Would you ever hear of financial democracy? No, me personally neither. But you’ve likely heard or read tales about the increasing inequality in wealth distribution. Inside my view, the key factor that contributed to our financial system crash was not determined by specific misbehaving, but rather by the failure of the system itself-where decision electric power is centralized within the series of institutions. about fintech
Due to the disturbed trust marriage between savers and the financial sector, individuals now require and expect to be more in control of their financial resources. In other words, we want to be the master of our own capital and logically so. This change in consumer preferences has deep significance for the financial sector, as individuals will benefit highly-specialized companies which can assure a higher level of transparency and decision power.
The industry is experiencing a major switch in conditions of “unbundling” (as defined by Sally Wilson in this video), moving away from the centralization of old. Today, only a few businesses are fully part of this movement. But they are, in my view, disrupting the industry. Extra interestingly, these companies are just the pioneers of the movement-and essential the FinTech sector is very “hot” at the moment.
Today, let’s discuss examples of these pioneers I pointed out, as they embody the movement of increased control and transparency in modern-day financial climate. I deliberately chose to give attention to FinTech consumer-driven solution, which provides the major impact on the banking sector today.
1) Wealth / Purchase management
Investment management is a key activity for financial institutions. However, until you are a top-tier customer with several million entrusted to the firm, it’s essentially impossible to track or control how your money has been managed. Especially after the massive shocks some institutions had, savers are increasingly concerned with their money and prefer to be in charge of investment decisions.

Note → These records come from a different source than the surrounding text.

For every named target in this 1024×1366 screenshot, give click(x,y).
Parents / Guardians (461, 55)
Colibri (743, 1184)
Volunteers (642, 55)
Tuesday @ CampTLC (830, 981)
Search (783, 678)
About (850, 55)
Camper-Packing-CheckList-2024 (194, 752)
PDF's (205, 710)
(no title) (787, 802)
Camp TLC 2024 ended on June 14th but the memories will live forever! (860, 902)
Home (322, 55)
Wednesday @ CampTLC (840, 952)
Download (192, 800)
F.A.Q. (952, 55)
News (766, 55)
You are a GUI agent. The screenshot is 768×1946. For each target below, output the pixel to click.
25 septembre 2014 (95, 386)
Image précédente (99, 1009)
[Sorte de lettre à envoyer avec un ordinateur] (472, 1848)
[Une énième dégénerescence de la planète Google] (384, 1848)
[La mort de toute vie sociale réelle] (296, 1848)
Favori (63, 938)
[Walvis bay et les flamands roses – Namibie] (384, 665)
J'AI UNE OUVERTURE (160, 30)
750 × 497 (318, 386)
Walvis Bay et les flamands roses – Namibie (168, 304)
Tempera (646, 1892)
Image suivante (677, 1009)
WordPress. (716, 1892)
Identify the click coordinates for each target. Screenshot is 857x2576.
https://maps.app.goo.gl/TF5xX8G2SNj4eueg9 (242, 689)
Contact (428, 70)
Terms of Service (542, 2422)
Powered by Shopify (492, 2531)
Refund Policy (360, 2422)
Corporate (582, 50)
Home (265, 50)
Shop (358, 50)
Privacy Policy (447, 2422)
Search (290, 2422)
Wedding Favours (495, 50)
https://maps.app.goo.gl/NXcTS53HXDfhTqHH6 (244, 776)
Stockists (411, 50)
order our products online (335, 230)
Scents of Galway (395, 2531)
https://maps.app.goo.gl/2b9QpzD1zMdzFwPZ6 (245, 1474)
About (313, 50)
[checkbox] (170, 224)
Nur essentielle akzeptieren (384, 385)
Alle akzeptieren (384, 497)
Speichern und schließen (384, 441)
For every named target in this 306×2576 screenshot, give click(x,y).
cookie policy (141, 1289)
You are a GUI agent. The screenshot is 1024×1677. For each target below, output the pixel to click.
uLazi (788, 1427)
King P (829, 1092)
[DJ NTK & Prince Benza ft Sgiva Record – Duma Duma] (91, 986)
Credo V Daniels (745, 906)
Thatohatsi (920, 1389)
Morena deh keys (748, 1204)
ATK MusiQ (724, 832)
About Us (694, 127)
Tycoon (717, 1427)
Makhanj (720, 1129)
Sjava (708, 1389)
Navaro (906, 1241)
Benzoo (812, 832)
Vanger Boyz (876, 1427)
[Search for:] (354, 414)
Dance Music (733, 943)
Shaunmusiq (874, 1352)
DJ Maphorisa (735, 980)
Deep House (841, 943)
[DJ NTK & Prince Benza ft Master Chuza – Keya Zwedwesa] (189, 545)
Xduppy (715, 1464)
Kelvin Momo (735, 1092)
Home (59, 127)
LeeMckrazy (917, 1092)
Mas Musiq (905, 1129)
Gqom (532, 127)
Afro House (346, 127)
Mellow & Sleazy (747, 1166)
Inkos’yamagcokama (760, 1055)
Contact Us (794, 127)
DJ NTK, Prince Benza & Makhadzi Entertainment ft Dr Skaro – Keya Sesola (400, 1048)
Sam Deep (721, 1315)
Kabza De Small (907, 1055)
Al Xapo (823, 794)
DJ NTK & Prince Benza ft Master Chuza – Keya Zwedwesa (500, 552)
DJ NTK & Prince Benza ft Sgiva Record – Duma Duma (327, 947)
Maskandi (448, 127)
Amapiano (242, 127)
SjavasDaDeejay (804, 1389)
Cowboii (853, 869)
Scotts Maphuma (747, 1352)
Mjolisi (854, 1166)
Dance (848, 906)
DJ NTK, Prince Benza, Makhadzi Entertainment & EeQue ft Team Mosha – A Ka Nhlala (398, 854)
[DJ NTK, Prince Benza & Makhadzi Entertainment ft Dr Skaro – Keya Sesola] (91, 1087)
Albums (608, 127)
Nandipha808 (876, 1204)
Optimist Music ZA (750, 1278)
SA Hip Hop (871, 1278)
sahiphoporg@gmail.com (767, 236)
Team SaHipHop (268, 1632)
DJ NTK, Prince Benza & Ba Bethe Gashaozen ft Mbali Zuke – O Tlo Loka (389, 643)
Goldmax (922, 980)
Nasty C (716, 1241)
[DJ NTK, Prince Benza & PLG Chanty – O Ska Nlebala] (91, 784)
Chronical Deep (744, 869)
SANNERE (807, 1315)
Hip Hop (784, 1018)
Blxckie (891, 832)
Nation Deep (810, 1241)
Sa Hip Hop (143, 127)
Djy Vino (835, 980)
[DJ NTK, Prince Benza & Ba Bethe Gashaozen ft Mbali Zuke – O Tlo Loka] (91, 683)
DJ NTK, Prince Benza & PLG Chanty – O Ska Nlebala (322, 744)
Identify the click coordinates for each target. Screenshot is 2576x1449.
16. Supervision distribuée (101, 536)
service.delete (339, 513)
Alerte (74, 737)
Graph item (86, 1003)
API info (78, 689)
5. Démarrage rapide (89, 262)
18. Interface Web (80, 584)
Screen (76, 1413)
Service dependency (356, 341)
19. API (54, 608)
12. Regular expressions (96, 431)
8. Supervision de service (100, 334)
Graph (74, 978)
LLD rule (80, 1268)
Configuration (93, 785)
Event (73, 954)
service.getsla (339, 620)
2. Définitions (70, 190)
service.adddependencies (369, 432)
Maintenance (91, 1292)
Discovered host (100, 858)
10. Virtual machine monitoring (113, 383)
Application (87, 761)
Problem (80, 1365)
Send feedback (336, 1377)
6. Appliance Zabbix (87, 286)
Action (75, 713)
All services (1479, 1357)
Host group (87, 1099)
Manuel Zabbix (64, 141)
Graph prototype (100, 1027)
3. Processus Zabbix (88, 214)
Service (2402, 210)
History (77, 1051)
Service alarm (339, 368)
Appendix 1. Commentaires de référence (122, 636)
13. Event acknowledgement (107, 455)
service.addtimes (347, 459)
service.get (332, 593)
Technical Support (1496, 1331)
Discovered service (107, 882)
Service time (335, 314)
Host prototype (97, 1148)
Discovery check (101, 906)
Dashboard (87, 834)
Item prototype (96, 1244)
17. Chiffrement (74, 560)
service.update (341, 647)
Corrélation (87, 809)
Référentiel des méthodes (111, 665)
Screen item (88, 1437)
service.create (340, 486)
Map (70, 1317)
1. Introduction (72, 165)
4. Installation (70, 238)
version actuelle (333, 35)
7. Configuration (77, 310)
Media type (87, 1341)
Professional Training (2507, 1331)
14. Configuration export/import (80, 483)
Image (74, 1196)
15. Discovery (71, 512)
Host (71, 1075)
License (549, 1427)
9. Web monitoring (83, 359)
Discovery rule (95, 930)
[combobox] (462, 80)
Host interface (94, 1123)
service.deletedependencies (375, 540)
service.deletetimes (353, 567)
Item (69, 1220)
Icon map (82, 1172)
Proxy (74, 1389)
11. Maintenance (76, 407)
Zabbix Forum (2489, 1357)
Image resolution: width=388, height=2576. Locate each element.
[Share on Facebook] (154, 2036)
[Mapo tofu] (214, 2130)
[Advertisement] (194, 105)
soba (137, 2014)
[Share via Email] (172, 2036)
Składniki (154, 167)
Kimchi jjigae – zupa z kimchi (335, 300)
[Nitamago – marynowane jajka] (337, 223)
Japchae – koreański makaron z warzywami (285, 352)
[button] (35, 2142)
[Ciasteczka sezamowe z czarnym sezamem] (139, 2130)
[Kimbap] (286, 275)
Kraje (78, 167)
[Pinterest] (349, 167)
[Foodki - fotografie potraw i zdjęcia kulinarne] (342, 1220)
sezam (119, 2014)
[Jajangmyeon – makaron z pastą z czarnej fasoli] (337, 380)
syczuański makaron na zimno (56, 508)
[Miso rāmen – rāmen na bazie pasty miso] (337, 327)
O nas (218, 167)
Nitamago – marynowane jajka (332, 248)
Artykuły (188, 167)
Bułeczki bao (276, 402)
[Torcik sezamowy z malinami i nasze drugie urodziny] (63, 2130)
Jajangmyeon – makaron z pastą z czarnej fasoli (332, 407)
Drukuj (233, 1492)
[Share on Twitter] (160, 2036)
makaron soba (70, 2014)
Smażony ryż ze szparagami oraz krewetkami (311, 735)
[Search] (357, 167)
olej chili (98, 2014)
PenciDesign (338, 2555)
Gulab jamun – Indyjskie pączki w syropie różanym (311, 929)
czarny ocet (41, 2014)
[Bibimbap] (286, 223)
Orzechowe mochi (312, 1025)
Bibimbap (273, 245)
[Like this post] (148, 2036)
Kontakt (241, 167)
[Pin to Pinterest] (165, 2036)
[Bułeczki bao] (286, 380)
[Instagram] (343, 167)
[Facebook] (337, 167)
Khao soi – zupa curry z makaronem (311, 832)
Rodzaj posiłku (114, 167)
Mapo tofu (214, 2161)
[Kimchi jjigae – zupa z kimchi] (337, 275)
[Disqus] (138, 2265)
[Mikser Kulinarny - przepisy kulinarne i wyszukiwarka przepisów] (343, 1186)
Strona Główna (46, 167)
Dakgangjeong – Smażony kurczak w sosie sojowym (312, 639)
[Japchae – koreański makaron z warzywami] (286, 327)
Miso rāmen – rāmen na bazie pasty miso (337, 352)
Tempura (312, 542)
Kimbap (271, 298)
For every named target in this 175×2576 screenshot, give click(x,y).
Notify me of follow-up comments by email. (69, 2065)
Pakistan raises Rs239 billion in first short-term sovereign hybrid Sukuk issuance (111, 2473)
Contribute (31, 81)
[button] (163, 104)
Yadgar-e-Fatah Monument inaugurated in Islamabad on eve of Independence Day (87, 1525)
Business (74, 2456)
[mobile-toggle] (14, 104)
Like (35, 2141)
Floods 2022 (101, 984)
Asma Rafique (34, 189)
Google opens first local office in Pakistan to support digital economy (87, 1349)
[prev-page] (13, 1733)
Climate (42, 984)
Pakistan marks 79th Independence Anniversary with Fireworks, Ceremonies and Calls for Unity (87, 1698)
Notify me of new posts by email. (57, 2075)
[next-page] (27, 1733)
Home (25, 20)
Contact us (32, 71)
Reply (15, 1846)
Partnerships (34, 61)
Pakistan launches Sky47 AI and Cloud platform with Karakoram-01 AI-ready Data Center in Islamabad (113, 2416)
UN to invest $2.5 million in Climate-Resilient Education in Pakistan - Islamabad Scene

That’s probably one of the reasons why companies like WealthFront in the U. S., Nutmeg in britain and Stockpot in AUS are gaining large market consensus. These companies not only lowered the barrier to entry (as you just join on their website), but also assure lower transaction & management fees (thanks to a leaner structure) as well as better, timely transparency and control of the investment strategy. Virtually all importantly, they feature savers these benefits without the need of them to exert any effort in the decision making process. Basically, those institutions reduce the trouble of making a savvy choice by walking you through and assisting your decisions, getting away of the relationship, the user, fully in demand.
There are many individuals and small businesses demanding micro lending options. On the one hands, financial institutions face overexposure to market and standard risk, and on the other hand, individuals want to maintain full charge of the way their capital has been allocated. Taking this into consideration, it is no surprise that companies like (the now public) LendingClub in the US or Funding Circle in UK are experiencing exponential progress. It may seem to be like a non-overlapping market for banks, but it will actually commence to harm the traditional banking sector at some point.
3) On the net Stock Trading
Basically: making the investment in stock-listed companies available to the masses. This is debatable, but extremely disrupting and in line with the new taste of investors for being the arbitrators of their own money. Although it’s taking the appearance of online video gaming, online investment platforms are addressing such customers that banks serve and, just like for lending, it will increasingly affect their business. A natural progression of the movement will be the creation of your online marketplace for privately-held stocks, featuring lower liquidity, lower regulatory requirements for the companies and higher built-in risk. Some initiatives in the EU as well as the US seem to be to point this aptness is near.
4) Collection of savings and private finance
How was the banking sector created in the first place? Basic: collection of capital in return for home finance loan and allocation of the same capital for a higher average rate of interest.